Pasó de nuevo la Transitoria cuarta por el Parlamento de Navarra. Lo suyo, como es sabido, es pasar. Y ha pasado, como le es habitual, sin pena ni gloria. Nació en mal momento. Resolvió otros problemas, cercanos pero no iguales, y creó otros, que por aquí andan todavía.

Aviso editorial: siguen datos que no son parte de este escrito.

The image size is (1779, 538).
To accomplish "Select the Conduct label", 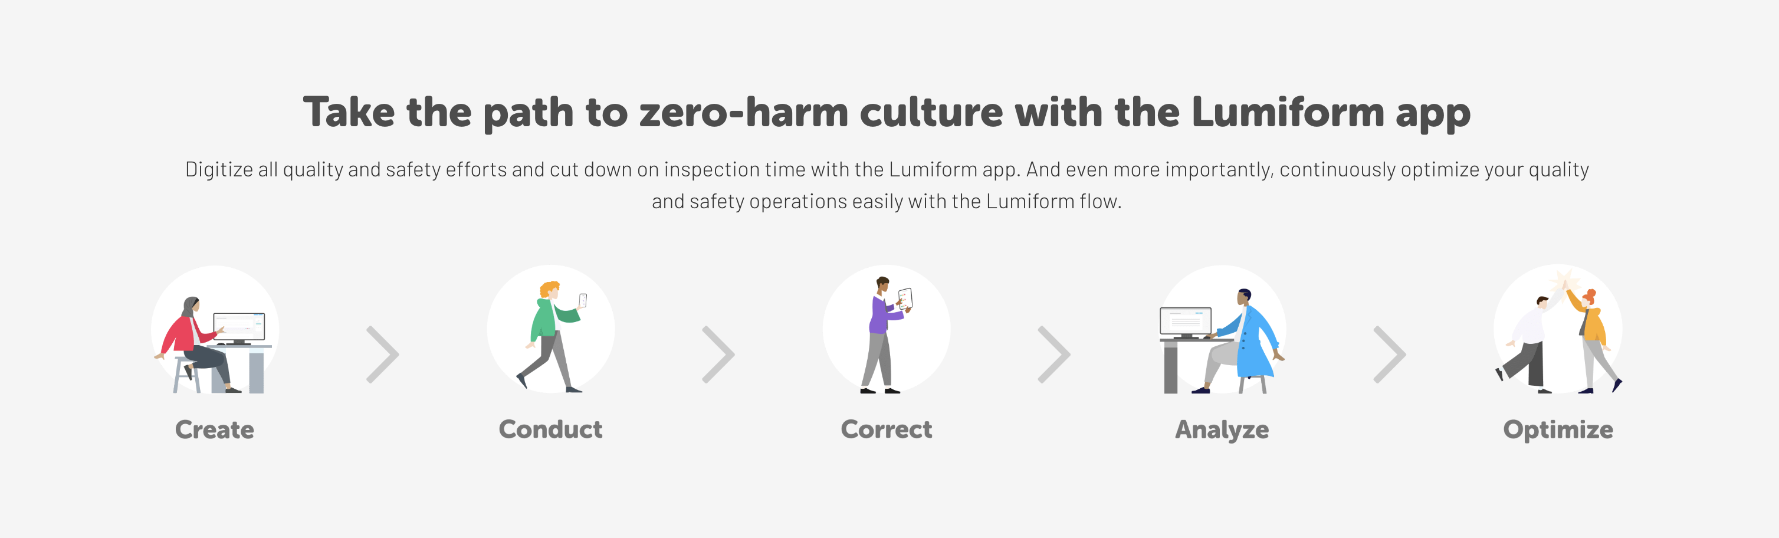I will (x=550, y=430).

Pero los dos grandes partidos que, velis nolis, la hicieron posible, llevándola a la Constitución, están hoy a matar y tienen todos sus puentes rotos. No ya Unión del Pueblo Navarro, que nació contra ella y ha seguido despotricando contra ella, sino también el Partido Popular, que recogió la herencia de UCD, y ahora, al menos en Navarra, ha votado a favor de su supresión. Y no digamos VOX,
Otro partido que, por varias razones, también la hizo suya, incluso en Navarra, el PSOE, nos ha salido en Pamplona con la morondanga de la bilateralidad para oponerse a su supresión, en una votación que era pura fantasía, pues no tenía la mínima efectividad. Los actuales socialistas navarros deben de pensar, por lo que ahora dicen, que la Transitoria cuarta es cosa del tú a tú foral, como si fuera una cláusula más del Convenio Económico o del Cupo anual. Como si no fuera una de las piezas más sensibles del texto constitucional, y no solo del Amejoramiento, capaz, si se toca y como se toque, de hacer caer un diluvio sobre el mundo nacionalista vasco en su conjunto y sobre toda la nación.

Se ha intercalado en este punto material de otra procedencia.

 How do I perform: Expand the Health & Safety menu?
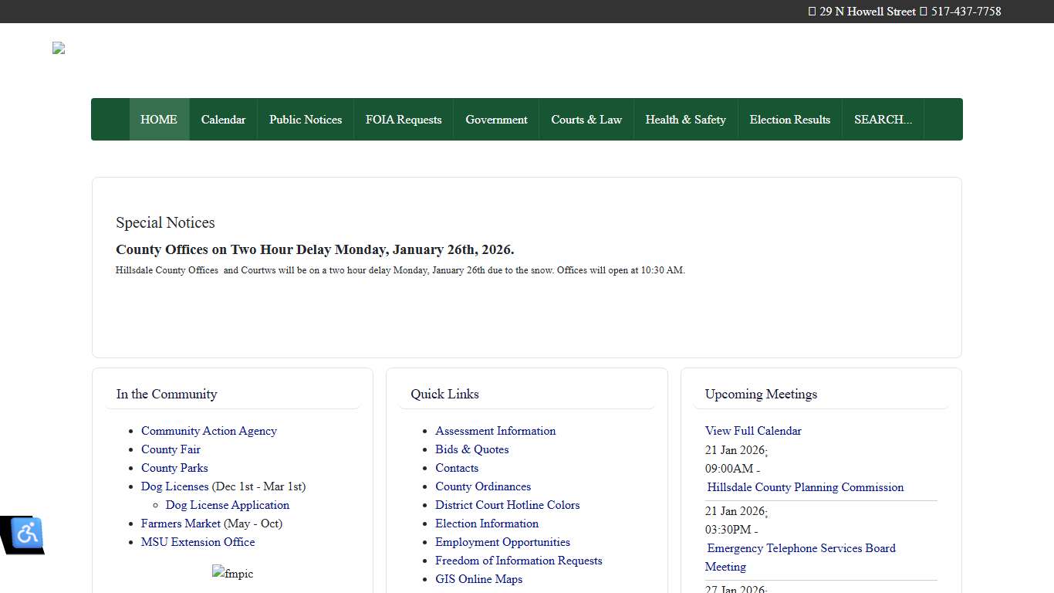685,120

Yo ya dije lo que tenía que decir, hace unas semanas, en DN. Y al mostrar la más racional y constitucional salida a la aporía actual, dije que la cosa no tiene remedio hasta que los dos grandes partidos (¡con permiso de UPN!), PP y PSOE, tengan una mayoría holgada, sin condicionamiento de ningún tipo, y sobre todo sentido común, para acordar una reforma seria del título VIII de la Constitución, contando con la gran mayoría de los votantes españoles en los diferentes tramos electorales, obligados por esa larga y complicada reforma.
Hasta entonces, reñir en el Parlamento de Navarra UPN + PP + VOX contra PSN a cuenta de la Transitoria Cuarta, es dar de nuevo un festín político a BILDU, GEROA BAI y CONTIGO-ZUREKIN, para los cuales la Transitoria Cuarta es su niña bonita.